Your objective: Write out only the lines from the line that holds "You are a GUI" to the end of the listing below, inclusive, with the pictures omitted.

Raw data:
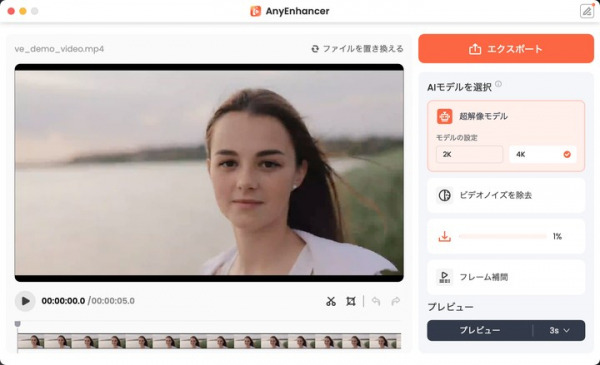This screenshot has height=365, width=600.
Task: Click the info icon beside AIモデルを選択
Action: coord(498,84)
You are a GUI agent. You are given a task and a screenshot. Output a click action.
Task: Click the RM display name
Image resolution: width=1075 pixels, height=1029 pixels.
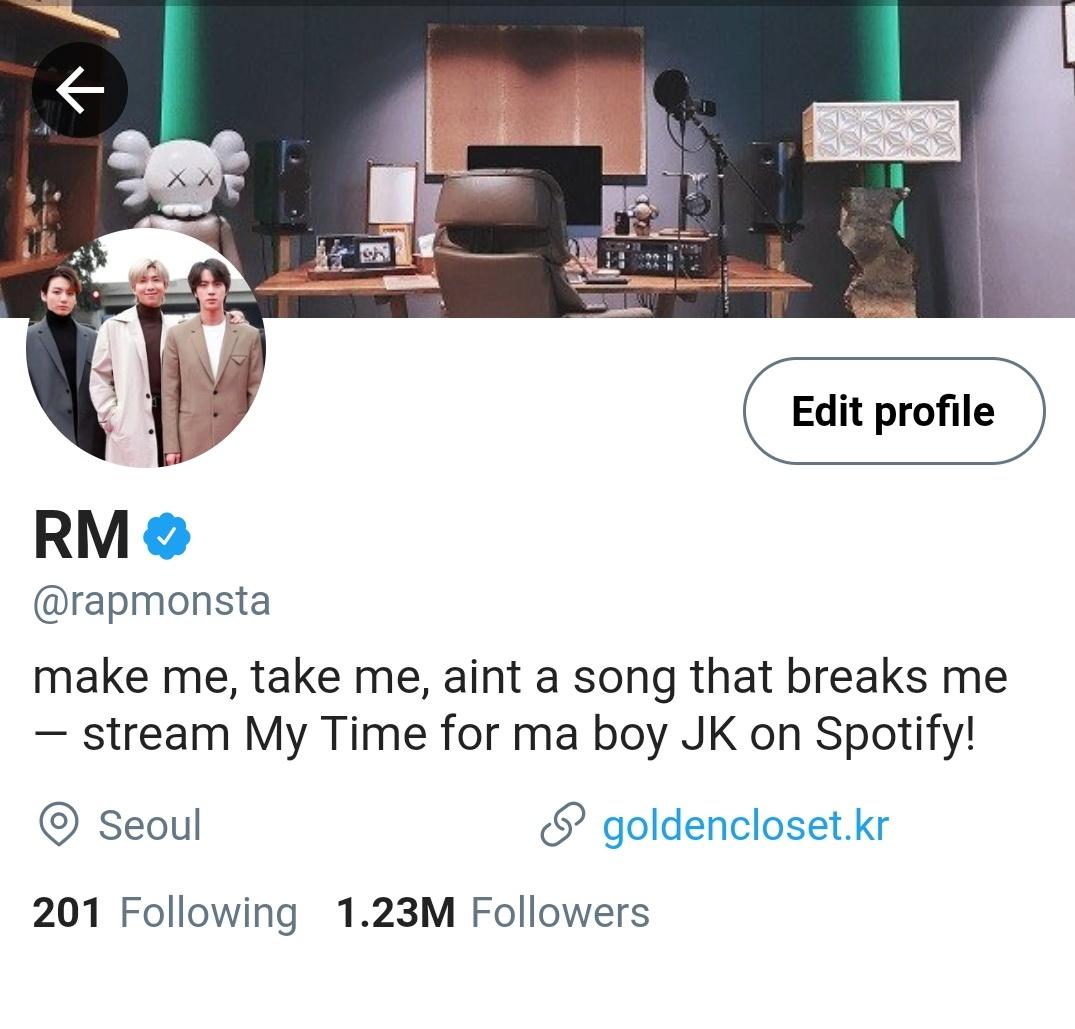[x=82, y=535]
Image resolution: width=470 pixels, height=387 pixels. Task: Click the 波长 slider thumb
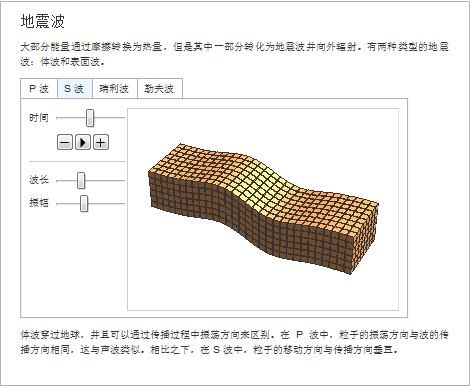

Response to this task:
You are a GUI agent. You are given a task and a screenshot. Output a click action.
Task: Click the RM display name
Image resolution: width=1075 pixels, height=1029 pixels.
[x=82, y=535]
Image resolution: width=470 pixels, height=387 pixels. Task: Click the 波长 slider thumb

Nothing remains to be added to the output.